Antony de Vit ( ; 12 September 1957 – 2 July 1998) was an English DJ and music producer. He is considered one of the most influential of his generation. He was credited with helping to take the "hard house" and fast "hard NRG" sounds out of the London and Birmingham gay scene into mainstream clubs. His single "Burning Up" reached number 25 on the UK Singles Chart in March 1995, with "To the Limit" making number 44 in September 1995. During that year, he won BBC Radio 1 Essential Mix of the Year Award, as voted by listeners of the show, and Music Weeks re-mix of Year Award for Louise's "Naked". He remixed many UK top 40 hits during his career with artists like Taylor Dayne and East 17. Between 1994 and 1998 his popularity with the clubbing public was rivaled by only Paul Oakenfold and Carl Cox. In September 2010, Mixmag UK announced the nominations of 35 DJs chosen by other big names in the world of dance music as those they considered the best DJs ever. A subsequent 15-month survey, which polled hundreds of thousands of global votes, asked who was the "greatest DJ of all time" and when the result was announced in January 2011, de Vit was ranked number 9 and one of four British DJs who made the top 10.

Early life
Antony de Vit was born to Raymond de Vit and June Silcock in Kidderminster, England. Through his father's family, he was directly related to Charles Anatole de Vit, a wealthy French immigrant who migrated to the UK in the 1840s. Kidderminster has also been the family's home since the mid-1930s.

Career
Tony de Vit began DJing at the age of 17, as a wedding DJ in 1976 playing at local pubs in his home town of Kidderminster, followed in his early 20s, by his first residency at the Nightingale in Birmingham on a Monday night where he played pop and hi-NRG. He would often have to sweep floors and empty ashtrays after the club had closed. In a relatively short space of time de Vit, through his talent and the diversity of his music, helped maintain the Nightingale as a respected club. During the early 1980s, he worked at Wolverhampton's Beacon Radio, playing club tracks during a regular late-night slot on the show hosted by Mike Baker of Smooth FM.

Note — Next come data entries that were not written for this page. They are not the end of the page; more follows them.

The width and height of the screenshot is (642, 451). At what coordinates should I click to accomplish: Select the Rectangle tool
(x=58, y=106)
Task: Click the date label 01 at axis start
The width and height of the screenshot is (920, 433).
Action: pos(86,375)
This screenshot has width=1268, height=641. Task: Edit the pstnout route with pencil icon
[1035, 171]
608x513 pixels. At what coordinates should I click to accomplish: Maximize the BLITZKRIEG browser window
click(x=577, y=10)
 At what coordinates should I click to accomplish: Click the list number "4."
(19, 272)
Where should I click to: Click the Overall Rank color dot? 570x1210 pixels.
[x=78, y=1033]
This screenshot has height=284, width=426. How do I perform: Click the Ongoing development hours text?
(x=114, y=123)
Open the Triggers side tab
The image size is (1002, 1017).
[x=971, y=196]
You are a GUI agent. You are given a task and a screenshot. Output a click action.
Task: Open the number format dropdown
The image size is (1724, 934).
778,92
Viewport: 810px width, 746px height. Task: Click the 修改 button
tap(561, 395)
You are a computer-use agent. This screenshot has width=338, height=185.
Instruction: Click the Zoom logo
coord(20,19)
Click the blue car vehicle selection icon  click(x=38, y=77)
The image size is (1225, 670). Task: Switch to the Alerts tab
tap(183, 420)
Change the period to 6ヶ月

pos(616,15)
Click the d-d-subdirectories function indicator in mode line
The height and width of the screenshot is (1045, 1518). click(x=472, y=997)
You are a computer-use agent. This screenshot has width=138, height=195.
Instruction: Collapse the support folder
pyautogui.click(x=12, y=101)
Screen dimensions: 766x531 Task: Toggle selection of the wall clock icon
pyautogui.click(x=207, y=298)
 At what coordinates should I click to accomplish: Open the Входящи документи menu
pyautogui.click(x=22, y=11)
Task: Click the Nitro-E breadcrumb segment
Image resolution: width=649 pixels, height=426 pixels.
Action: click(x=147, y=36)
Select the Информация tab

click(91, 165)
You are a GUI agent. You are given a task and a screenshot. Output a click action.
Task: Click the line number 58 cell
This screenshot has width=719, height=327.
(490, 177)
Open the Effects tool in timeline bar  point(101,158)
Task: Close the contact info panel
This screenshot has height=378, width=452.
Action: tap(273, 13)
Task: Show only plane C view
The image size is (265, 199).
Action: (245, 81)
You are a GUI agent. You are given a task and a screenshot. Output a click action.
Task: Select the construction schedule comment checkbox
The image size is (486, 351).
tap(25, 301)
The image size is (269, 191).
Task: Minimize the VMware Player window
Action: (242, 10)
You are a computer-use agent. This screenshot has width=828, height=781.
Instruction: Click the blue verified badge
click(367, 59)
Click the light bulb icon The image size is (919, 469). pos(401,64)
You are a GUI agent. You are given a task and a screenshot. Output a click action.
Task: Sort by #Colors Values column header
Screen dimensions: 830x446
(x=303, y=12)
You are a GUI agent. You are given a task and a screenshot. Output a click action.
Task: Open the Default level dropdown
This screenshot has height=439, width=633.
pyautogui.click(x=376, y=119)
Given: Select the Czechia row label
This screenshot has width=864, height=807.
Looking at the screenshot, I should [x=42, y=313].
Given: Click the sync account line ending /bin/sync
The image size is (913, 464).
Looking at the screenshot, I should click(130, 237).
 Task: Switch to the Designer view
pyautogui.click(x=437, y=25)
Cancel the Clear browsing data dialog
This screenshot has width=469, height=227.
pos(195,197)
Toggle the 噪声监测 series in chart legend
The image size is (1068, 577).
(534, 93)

It was around 1988 that London's famous gay superclub, Heaven was looking for an alternative DJ. De Vit landed the spot there, playing the main floor two Saturdays a month. Heaven was regarded as the top gay club in the UK at this time, and de Vit's sets there rapidly established his reputation.

In 1990, another soon-to-be-influential club named Trade emerged onto the scene, promoted by Laurence Malice and Tim Stabler. De Vit was a regular visitor to Trade, where he began to bombard the promoters with cassette tapes of his sets. Eventually, they relented and allowed de Vit to stand in one night for DJ Smokin' Jo. Following his set, de Vit landed his own residency at Trade. Later in his career he would perform a 12-hour DJ set on two occasions at Trade; some consider these his defining moments as a DJ.

In 1992, the illegal raves in the UK moved into the clubs in a bid to legalise the scene. One of the key figures of the house music scene at this time was a Birmingham promoter called Simon Raine, who took an interest in de Vit's career. He put de Vit on the bill alongside Fabio and Grooverider at The Institute and encouraged him to make 'in roads' into other house parties as de Vit had predominately played in the gay club scene. Raine had launched the successful Gatecrasher club nights and, taking his advice, de Vit played at the 'Chuff Chuff' events sharing the bill with Sasha.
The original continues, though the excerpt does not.